## Task directions
From the first line to the last, transcribe the data exactly.

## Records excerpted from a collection
☆ ☆ ☆ ☆ ☆

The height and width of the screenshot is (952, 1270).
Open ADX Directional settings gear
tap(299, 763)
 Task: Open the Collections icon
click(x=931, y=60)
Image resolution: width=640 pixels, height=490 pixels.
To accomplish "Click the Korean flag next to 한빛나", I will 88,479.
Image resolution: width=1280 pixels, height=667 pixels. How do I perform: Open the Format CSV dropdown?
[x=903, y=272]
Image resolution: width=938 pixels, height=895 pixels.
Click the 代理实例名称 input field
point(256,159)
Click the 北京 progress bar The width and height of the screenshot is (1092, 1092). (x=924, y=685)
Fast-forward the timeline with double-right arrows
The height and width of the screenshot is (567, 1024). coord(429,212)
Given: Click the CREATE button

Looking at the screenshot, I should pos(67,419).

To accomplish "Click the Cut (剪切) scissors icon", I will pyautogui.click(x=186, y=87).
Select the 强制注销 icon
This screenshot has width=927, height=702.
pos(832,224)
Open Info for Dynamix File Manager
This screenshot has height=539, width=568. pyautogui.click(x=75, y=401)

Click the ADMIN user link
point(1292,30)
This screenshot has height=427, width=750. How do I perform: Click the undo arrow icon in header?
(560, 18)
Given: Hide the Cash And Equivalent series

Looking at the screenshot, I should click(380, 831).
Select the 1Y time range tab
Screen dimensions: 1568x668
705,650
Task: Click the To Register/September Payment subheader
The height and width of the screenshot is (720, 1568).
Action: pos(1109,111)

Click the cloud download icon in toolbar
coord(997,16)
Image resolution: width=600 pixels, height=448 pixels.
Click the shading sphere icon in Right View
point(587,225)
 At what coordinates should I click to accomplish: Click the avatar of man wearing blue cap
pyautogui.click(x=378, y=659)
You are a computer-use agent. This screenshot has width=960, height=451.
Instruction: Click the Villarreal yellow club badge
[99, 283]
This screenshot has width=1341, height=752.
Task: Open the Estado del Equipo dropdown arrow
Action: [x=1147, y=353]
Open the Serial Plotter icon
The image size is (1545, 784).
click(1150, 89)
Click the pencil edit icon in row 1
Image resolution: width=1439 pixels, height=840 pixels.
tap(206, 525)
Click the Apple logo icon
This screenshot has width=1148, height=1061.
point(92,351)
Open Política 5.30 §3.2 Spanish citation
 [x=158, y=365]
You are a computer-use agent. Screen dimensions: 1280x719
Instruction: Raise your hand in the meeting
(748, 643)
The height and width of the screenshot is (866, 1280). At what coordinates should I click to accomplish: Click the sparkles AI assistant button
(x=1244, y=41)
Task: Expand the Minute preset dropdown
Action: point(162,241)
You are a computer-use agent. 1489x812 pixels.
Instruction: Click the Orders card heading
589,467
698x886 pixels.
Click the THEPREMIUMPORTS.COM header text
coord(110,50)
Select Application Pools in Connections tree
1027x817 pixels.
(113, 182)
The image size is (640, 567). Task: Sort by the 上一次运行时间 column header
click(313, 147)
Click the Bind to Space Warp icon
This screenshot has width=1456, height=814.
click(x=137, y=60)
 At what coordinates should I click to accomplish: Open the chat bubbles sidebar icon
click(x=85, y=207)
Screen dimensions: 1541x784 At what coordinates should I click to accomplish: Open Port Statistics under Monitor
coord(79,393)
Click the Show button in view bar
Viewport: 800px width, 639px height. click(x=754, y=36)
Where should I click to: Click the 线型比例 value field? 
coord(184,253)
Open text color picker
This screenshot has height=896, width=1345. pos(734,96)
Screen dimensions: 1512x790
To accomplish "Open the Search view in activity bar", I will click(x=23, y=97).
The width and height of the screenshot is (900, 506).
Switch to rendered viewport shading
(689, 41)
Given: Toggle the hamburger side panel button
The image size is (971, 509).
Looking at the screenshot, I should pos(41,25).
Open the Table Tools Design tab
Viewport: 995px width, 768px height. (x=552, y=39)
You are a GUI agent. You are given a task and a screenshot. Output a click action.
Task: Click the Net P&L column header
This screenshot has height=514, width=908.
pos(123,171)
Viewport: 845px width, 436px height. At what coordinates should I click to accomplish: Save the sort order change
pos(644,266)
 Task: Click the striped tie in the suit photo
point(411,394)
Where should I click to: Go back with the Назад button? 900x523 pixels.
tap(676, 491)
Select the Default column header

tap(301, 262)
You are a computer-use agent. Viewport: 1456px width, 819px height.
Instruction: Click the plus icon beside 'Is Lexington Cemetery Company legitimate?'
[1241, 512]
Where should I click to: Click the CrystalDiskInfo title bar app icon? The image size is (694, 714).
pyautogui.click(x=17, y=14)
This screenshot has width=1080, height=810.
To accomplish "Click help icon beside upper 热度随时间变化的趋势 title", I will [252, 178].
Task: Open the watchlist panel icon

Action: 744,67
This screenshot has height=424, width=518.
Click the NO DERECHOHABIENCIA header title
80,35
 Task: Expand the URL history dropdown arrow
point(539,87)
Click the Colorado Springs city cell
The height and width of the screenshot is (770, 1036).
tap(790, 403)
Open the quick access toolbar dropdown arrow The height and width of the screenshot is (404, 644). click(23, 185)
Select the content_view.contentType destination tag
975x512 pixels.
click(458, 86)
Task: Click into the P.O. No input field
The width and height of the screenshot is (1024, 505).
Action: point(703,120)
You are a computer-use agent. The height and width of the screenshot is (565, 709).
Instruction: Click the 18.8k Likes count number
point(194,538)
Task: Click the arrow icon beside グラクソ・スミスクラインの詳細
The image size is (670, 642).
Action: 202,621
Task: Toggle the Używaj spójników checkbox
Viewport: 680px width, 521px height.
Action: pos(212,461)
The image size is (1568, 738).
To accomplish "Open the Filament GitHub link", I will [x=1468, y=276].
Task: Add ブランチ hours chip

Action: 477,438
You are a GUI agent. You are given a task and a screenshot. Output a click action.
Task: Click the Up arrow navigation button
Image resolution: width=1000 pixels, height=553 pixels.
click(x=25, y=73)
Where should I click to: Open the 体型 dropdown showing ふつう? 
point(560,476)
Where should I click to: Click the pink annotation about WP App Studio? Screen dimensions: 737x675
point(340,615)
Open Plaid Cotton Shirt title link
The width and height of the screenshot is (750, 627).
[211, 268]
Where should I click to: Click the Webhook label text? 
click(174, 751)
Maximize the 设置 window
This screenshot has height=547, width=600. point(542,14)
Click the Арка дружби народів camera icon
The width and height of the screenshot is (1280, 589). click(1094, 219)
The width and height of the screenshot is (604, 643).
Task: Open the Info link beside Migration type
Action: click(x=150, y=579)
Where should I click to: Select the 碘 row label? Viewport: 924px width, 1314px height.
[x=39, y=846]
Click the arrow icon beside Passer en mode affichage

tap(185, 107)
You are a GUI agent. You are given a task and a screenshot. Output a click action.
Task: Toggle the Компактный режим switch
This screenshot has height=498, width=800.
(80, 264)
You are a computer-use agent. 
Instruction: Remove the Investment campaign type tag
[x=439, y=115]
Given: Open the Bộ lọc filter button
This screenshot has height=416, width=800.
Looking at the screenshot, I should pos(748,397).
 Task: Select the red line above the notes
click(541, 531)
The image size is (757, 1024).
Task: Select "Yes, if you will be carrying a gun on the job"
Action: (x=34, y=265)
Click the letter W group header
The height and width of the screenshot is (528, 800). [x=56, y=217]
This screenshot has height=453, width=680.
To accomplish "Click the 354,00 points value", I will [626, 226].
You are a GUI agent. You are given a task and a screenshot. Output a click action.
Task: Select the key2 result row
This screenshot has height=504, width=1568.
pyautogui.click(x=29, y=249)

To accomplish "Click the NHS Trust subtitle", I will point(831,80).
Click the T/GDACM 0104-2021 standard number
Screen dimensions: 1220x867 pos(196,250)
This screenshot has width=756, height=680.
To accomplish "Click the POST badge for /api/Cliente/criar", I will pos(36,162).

☆ ☆ ☆ ☆ ☆

## Result of this exercise
The height and width of the screenshot is (952, 1270).
Open ADX Directional settings gear
tap(299, 763)
 Task: Open the Collections icon
click(x=931, y=60)
Image resolution: width=640 pixels, height=490 pixels.
To accomplish "Click the Korean flag next to 한빛나", I will 88,479.
Image resolution: width=1280 pixels, height=667 pixels. How do I perform: Open the Format CSV dropdown?
[x=903, y=272]
Image resolution: width=938 pixels, height=895 pixels.
Click the 代理实例名称 input field
point(256,159)
Click the 北京 progress bar The width and height of the screenshot is (1092, 1092). (x=924, y=685)
Fast-forward the timeline with double-right arrows
The height and width of the screenshot is (567, 1024). coord(429,212)
Given: Click the CREATE button

Looking at the screenshot, I should pos(67,419).

To accomplish "Click the Cut (剪切) scissors icon", I will pyautogui.click(x=186, y=87).
Select the 强制注销 icon
This screenshot has width=927, height=702.
pos(832,224)
Open Info for Dynamix File Manager
This screenshot has height=539, width=568. pyautogui.click(x=75, y=401)

Click the ADMIN user link
point(1292,30)
This screenshot has height=427, width=750. How do I perform: Click the undo arrow icon in header?
(560, 18)
Given: Hide the Cash And Equivalent series

Looking at the screenshot, I should click(380, 831).
Select the 1Y time range tab
Screen dimensions: 1568x668
705,650
Task: Click the To Register/September Payment subheader
The height and width of the screenshot is (720, 1568).
Action: pos(1109,111)

Click the cloud download icon in toolbar
coord(997,16)
Image resolution: width=600 pixels, height=448 pixels.
Click the shading sphere icon in Right View
point(587,225)
 At what coordinates should I click to accomplish: Click the avatar of man wearing blue cap
pyautogui.click(x=378, y=659)
You are a computer-use agent. This screenshot has width=960, height=451.
Instruction: Click the Villarreal yellow club badge
[99, 283]
This screenshot has width=1341, height=752.
Task: Open the Estado del Equipo dropdown arrow
Action: [x=1147, y=353]
Open the Serial Plotter icon
The image size is (1545, 784).
click(1150, 89)
Click the pencil edit icon in row 1
Image resolution: width=1439 pixels, height=840 pixels.
tap(206, 525)
Click the Apple logo icon
This screenshot has width=1148, height=1061.
point(92,351)
Open Política 5.30 §3.2 Spanish citation
 [x=158, y=365]
You are a computer-use agent. Screen dimensions: 1280x719
Instruction: Raise your hand in the meeting
(748, 643)
The height and width of the screenshot is (866, 1280). At what coordinates should I click to accomplish: Click the sparkles AI assistant button
(x=1244, y=41)
Task: Expand the Minute preset dropdown
Action: point(162,241)
You are a computer-use agent. 1489x812 pixels.
Instruction: Click the Orders card heading
589,467
698x886 pixels.
Click the THEPREMIUMPORTS.COM header text
coord(110,50)
Select Application Pools in Connections tree
1027x817 pixels.
(113, 182)
The image size is (640, 567). Task: Sort by the 上一次运行时间 column header
click(313, 147)
Click the Bind to Space Warp icon
This screenshot has width=1456, height=814.
click(x=137, y=60)
 At what coordinates should I click to accomplish: Open the chat bubbles sidebar icon
click(x=85, y=207)
Screen dimensions: 1541x784 At what coordinates should I click to accomplish: Open Port Statistics under Monitor
coord(79,393)
Click the Show button in view bar
Viewport: 800px width, 639px height. click(x=754, y=36)
Where should I click to: Click the 线型比例 value field? 
coord(184,253)
Open text color picker
This screenshot has height=896, width=1345. pos(734,96)
Screen dimensions: 1512x790
To accomplish "Open the Search view in activity bar", I will click(x=23, y=97).
The width and height of the screenshot is (900, 506).
Switch to rendered viewport shading
(689, 41)
Given: Toggle the hamburger side panel button
The image size is (971, 509).
Looking at the screenshot, I should pos(41,25).
Open the Table Tools Design tab
Viewport: 995px width, 768px height. (x=552, y=39)
You are a GUI agent. You are given a task and a screenshot. Output a click action.
Task: Click the Net P&L column header
This screenshot has height=514, width=908.
pos(123,171)
Viewport: 845px width, 436px height. At what coordinates should I click to accomplish: Save the sort order change
pos(644,266)
 Task: Click the striped tie in the suit photo
point(411,394)
Where should I click to: Go back with the Назад button? 900x523 pixels.
tap(676, 491)
Select the Default column header

tap(301, 262)
You are a computer-use agent. Viewport: 1456px width, 819px height.
Instruction: Click the plus icon beside 'Is Lexington Cemetery Company legitimate?'
[1241, 512]
Where should I click to: Click the CrystalDiskInfo title bar app icon? The image size is (694, 714).
pyautogui.click(x=17, y=14)
This screenshot has width=1080, height=810.
To accomplish "Click help icon beside upper 热度随时间变化的趋势 title", I will [252, 178].
Task: Open the watchlist panel icon

Action: 744,67
This screenshot has height=424, width=518.
Click the NO DERECHOHABIENCIA header title
80,35
 Task: Expand the URL history dropdown arrow
point(539,87)
Click the Colorado Springs city cell
The height and width of the screenshot is (770, 1036).
tap(790, 403)
Open the quick access toolbar dropdown arrow The height and width of the screenshot is (404, 644). click(23, 185)
Select the content_view.contentType destination tag
975x512 pixels.
click(458, 86)
Task: Click into the P.O. No input field
The width and height of the screenshot is (1024, 505).
Action: point(703,120)
You are a computer-use agent. The height and width of the screenshot is (565, 709).
Instruction: Click the 18.8k Likes count number
point(194,538)
Task: Click the arrow icon beside グラクソ・スミスクラインの詳細
The image size is (670, 642).
Action: 202,621
Task: Toggle the Używaj spójników checkbox
Viewport: 680px width, 521px height.
Action: pos(212,461)
The image size is (1568, 738).
To accomplish "Open the Filament GitHub link", I will [x=1468, y=276].
Task: Add ブランチ hours chip

Action: 477,438
You are a GUI agent. You are given a task and a screenshot. Output a click action.
Task: Click the Up arrow navigation button
Image resolution: width=1000 pixels, height=553 pixels.
click(x=25, y=73)
Where should I click to: Open the 体型 dropdown showing ふつう? 
point(560,476)
Where should I click to: Click the pink annotation about WP App Studio? Screen dimensions: 737x675
point(340,615)
Open Plaid Cotton Shirt title link
The width and height of the screenshot is (750, 627).
[211, 268]
Where should I click to: Click the Webhook label text? 
click(174, 751)
Maximize the 设置 window
This screenshot has height=547, width=600. point(542,14)
Click the Арка дружби народів camera icon
The width and height of the screenshot is (1280, 589). click(1094, 219)
The width and height of the screenshot is (604, 643).
Task: Open the Info link beside Migration type
Action: click(x=150, y=579)
Where should I click to: Select the 碘 row label? Viewport: 924px width, 1314px height.
[x=39, y=846]
Click the arrow icon beside Passer en mode affichage

tap(185, 107)
You are a GUI agent. You are given a task and a screenshot. Output a click action.
Task: Toggle the Компактный режим switch
This screenshot has height=498, width=800.
(80, 264)
You are a computer-use agent. 
Instruction: Remove the Investment campaign type tag
[x=439, y=115]
Given: Open the Bộ lọc filter button
This screenshot has height=416, width=800.
Looking at the screenshot, I should pos(748,397).
 Task: Select the red line above the notes
click(541, 531)
The image size is (757, 1024).
Task: Select "Yes, if you will be carrying a gun on the job"
Action: (x=34, y=265)
Click the letter W group header
The height and width of the screenshot is (528, 800). [x=56, y=217]
This screenshot has height=453, width=680.
To accomplish "Click the 354,00 points value", I will [626, 226].
You are a GUI agent. You are given a task and a screenshot. Output a click action.
Task: Select the key2 result row
This screenshot has height=504, width=1568.
pyautogui.click(x=29, y=249)

To accomplish "Click the NHS Trust subtitle", I will point(831,80).
Click the T/GDACM 0104-2021 standard number
Screen dimensions: 1220x867 pos(196,250)
This screenshot has width=756, height=680.
To accomplish "Click the POST badge for /api/Cliente/criar", I will pos(36,162).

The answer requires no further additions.